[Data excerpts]
((
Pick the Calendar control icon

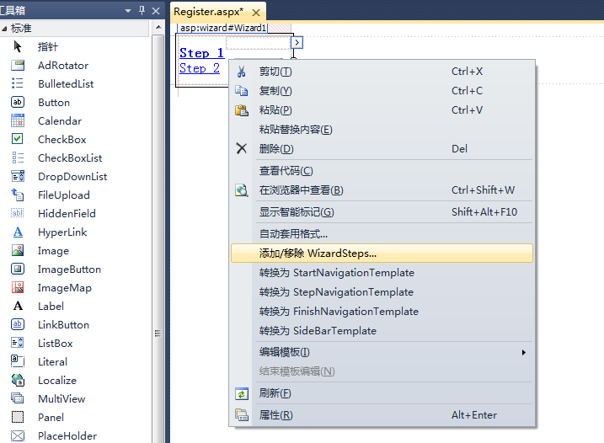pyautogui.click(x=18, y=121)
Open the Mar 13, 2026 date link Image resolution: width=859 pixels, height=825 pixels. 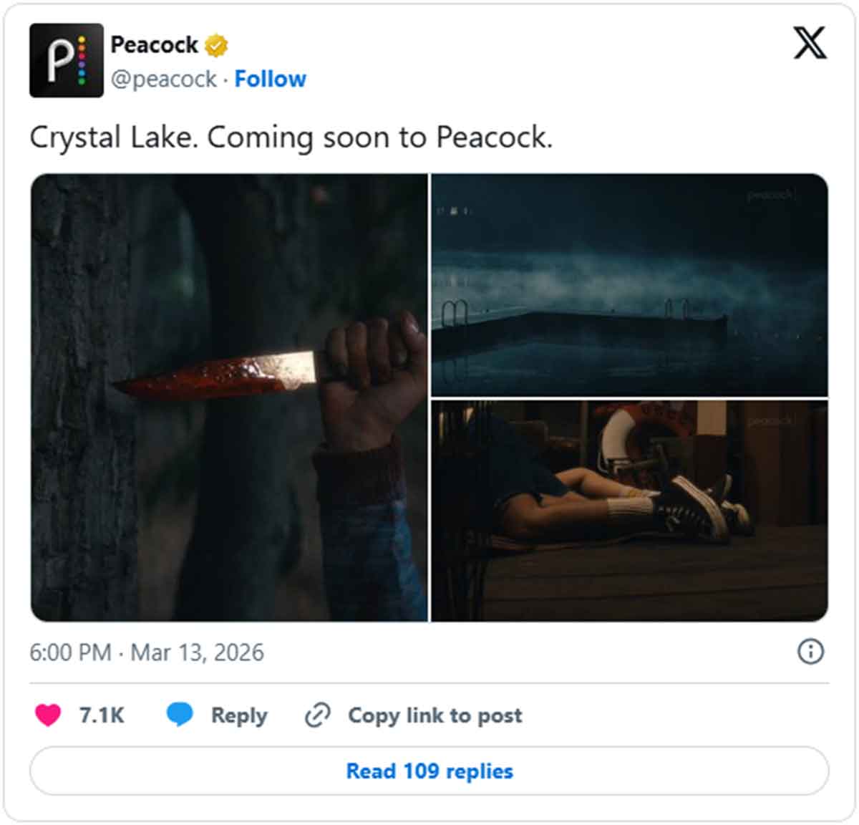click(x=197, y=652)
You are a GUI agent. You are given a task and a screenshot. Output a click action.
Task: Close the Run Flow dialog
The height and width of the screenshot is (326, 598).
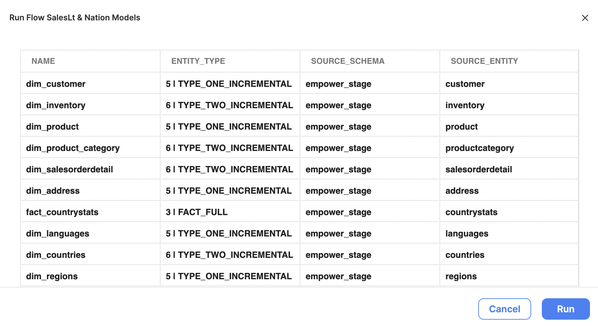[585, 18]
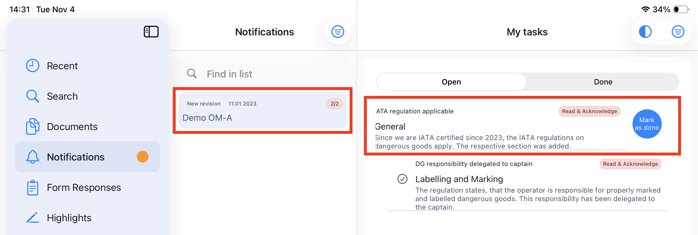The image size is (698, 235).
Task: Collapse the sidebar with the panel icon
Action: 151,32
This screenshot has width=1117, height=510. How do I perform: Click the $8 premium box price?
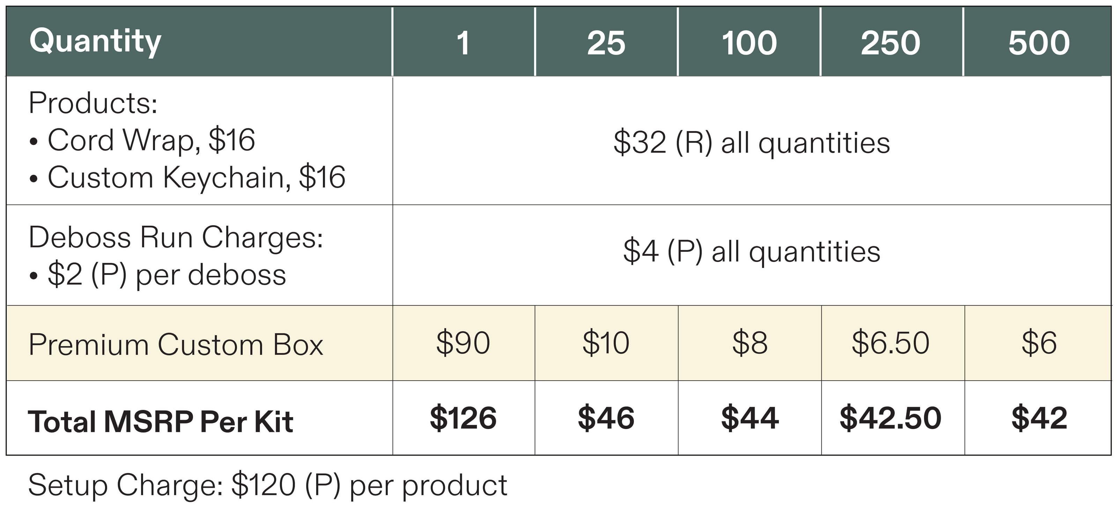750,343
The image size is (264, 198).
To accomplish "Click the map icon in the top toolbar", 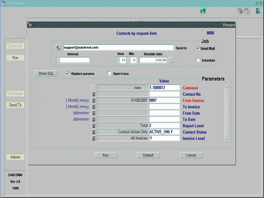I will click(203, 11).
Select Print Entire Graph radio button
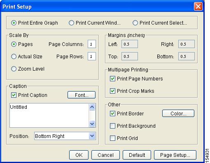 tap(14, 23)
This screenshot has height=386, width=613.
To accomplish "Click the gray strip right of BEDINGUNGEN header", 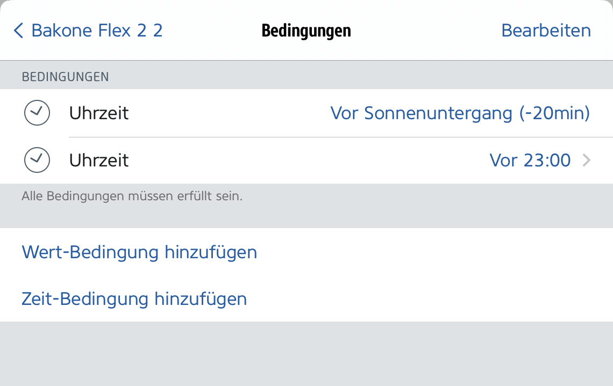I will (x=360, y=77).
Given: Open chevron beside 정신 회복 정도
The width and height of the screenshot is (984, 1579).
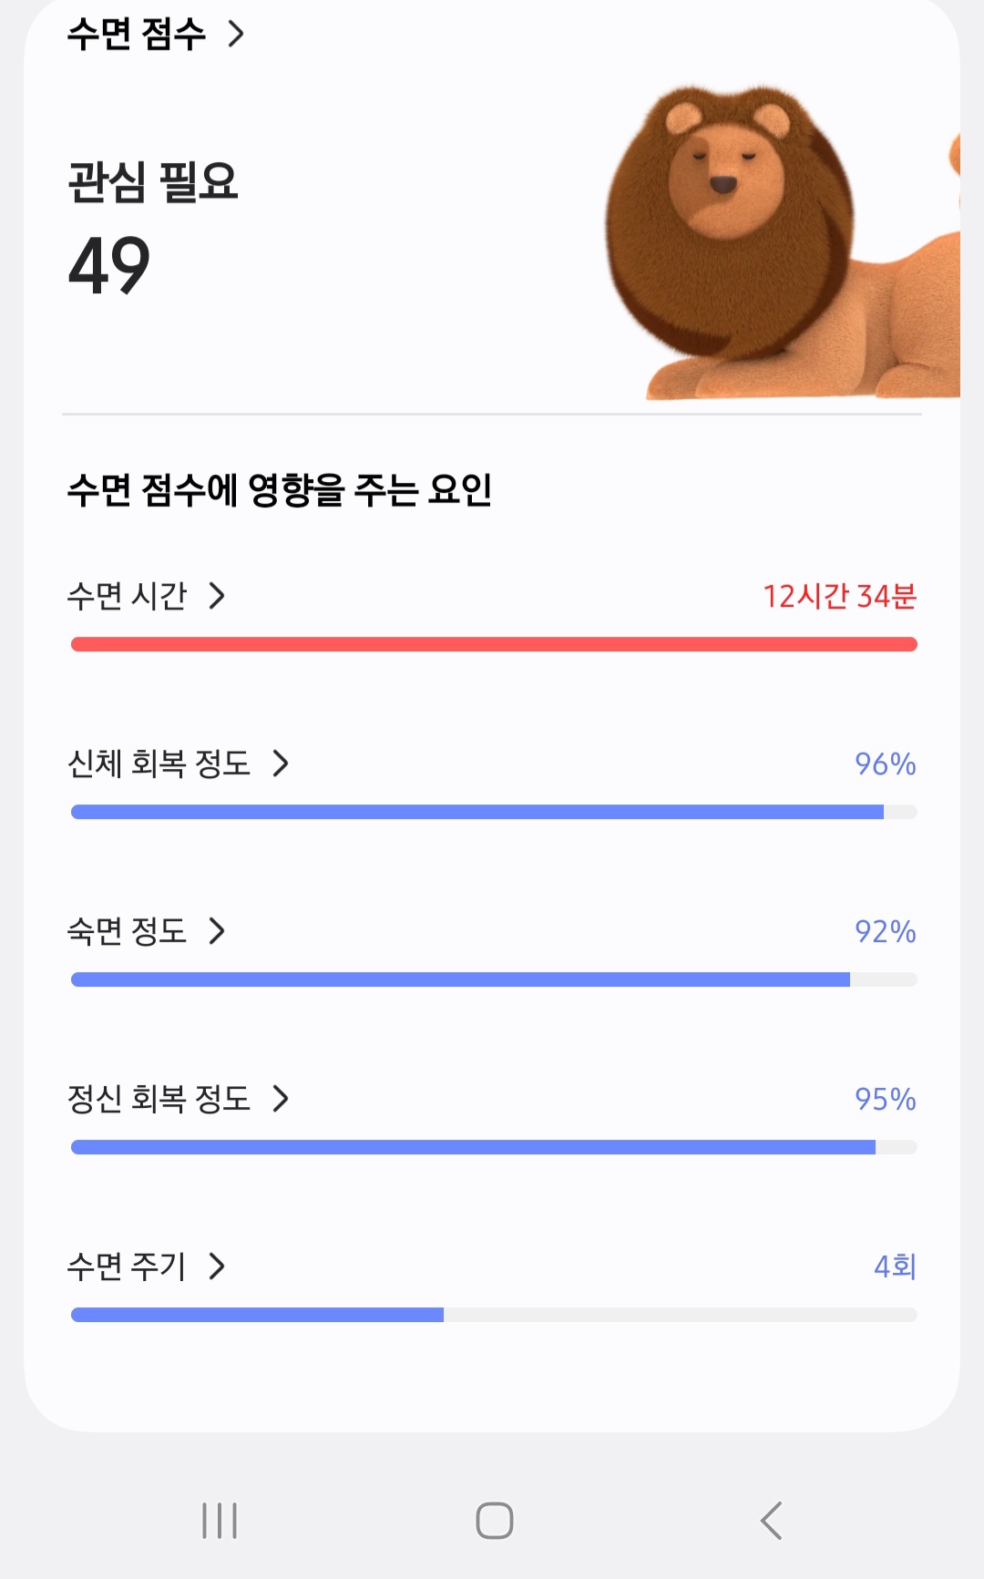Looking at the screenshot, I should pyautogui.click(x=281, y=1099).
))
((
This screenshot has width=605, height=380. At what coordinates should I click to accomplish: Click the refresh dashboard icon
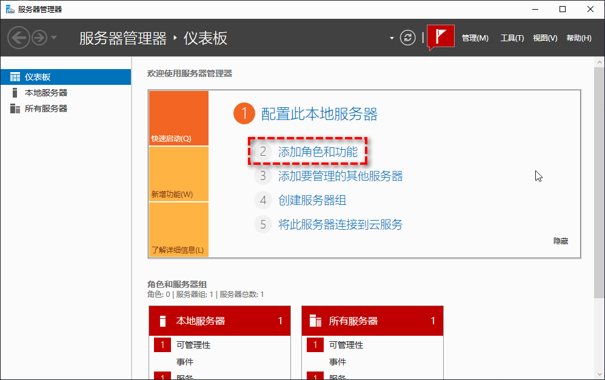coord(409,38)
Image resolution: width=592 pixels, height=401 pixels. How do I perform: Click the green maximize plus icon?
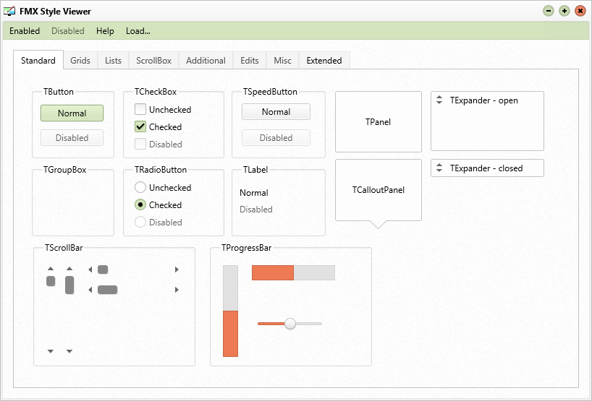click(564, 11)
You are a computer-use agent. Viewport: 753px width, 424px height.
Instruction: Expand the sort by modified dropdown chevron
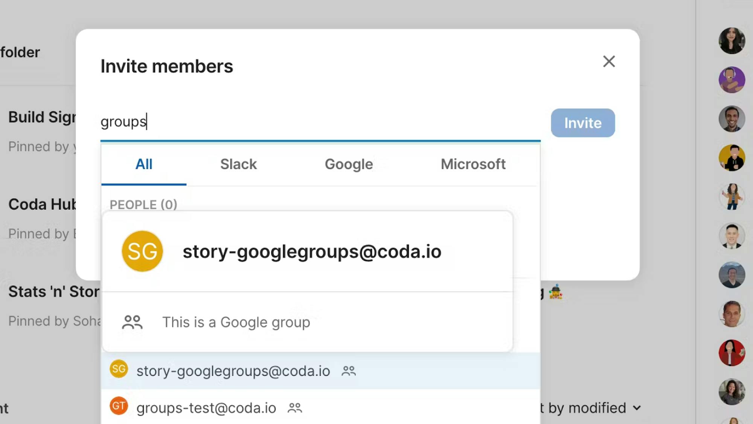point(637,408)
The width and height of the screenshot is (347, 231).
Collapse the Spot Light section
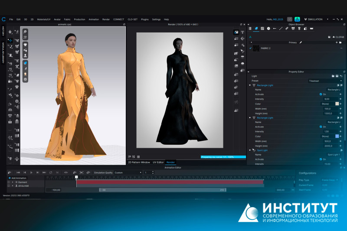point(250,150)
))
**EXERCISE BRIEF:** Extract every line above containing the word "agent".

**ANSWER SPACE:**
You are a GUI agent. You are given a task and a screenshot. Output a click action.
You are a computer-use agent. Viewport: 753px width, 424px height.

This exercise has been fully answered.